Desregulación, competencia y libertad de elección
Otro bloque central fue la desregulación. LLA impulsó una visión en la que la competencia entre prestadores, obras sociales y medicina prepaga debería mejorar calidad y reducir costos. En línea con ello, defendió la libertad de elección del usuario y cuestionó estructuras corporativas que, según su diagnóstico, encarecen el sistema. Este enfoque se expresó también en la revisión de regulaciones sobre intermediación y en la idea de facilitar el vínculo directo entre afiliados y prestadores. El problema de esta propuesta es que, si bien puede aumentar opciones para sectores formales urbanos, no resuelve por sí sola las asimetrías de acceso en regiones con menor oferta sanitaria o en poblaciones con alta dependencia del subsector público.
Reforma del rol de obras sociales y prepagas
LLA también puso el foco en el sistema de seguridad social en salud, especialmente en obras sociales y prepagas. Su diagnóstico fue que la fragmentación institucional y la falta de competencia efectiva generan sobrecostos y baja calidad. En ese marco, la propuesta apuntó a simplificar reglas, reducir barreras de entrada y limitar privilegios regulatorios. Esto se combinó con una visión favorable a la portabilidad y a que el usuario elija dónde atenderse. La fortaleza de esta línea es que reconoce un problema real del sistema argentino: la superposición entre aportes, coberturas y regulaciones. La debilidad es que no queda claro cómo se garantizaría la solidaridad del sistema para quienes tienen menores ingresos o empleos precarios.
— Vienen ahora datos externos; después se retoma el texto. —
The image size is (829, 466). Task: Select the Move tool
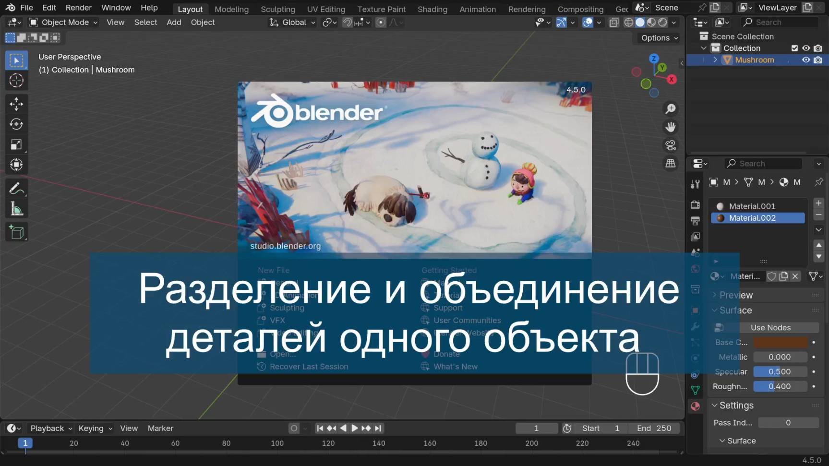pos(16,104)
Focalización estatal en emergencias y prestaciones básicas
En lugar de un Estado proveedor amplio, LLA tendió a reservar al nivel nacional un papel focalizado: emergencia, vigilancia epidemiológica, campañas específicas y asistencia a poblaciones vulnerables. Esta visión supone que el centro de la política sanitaria no debe ser la administración directa de hospitales o programas masivos, sino la regulación mínima y la respuesta ante fallas de mercado o crisis sanitarias. En términos de gestión, esto puede mejorar la disciplina fiscal; en términos sanitarios, plantea riesgos si la coordinación interjurisdiccional es débil o si las provincias no tienen capacidad homogénea para sostener prestaciones.
Valoración: puntos fuertes y débiles
El principal punto fuerte de las propuestas de LLA es que identifican problemas estructurales reales: fragmentación, intermediación costosa, opacidad en el financiamiento y baja eficiencia del gasto. Además, su insistencia en ordenar cuentas públicas responde a una restricción fiscal concreta y verificable. Pero sus debilidades son importantes: la agenda sanitaria fue poco desarrollada, con escasa precisión sobre implementación, financiamiento transitorio y protección de grupos vulnerables. También existe el riesgo de que la desregulación amplíe desigualdades territoriales y socioeconómicas, especialmente en un país donde la cobertura y la capacidad hospitalaria varían mucho entre provincias.
Posición comparativa frente a otros partidos
Frente al peronismo y al kirchnerismo, LLA se ubicó en las antípodas: rechazó el enfoque de expansión del gasto y de centralidad estatal en salud. Comparada con Juntos por el Cambio, compartió la idea de eficiencia y reforma, pero con un sesgo más radical en desregulación y reducción del aparato público. Frente a fuerzas provinciales o de centroizquierda, su propuesta fue claramente más promercado y menos orientada a fortalecer la red pública. En síntesis, LLA no ofreció una plataforma sanitaria expansiva, sino una reingeniería del sistema basada en ajuste, competencia y menor intervención estatal.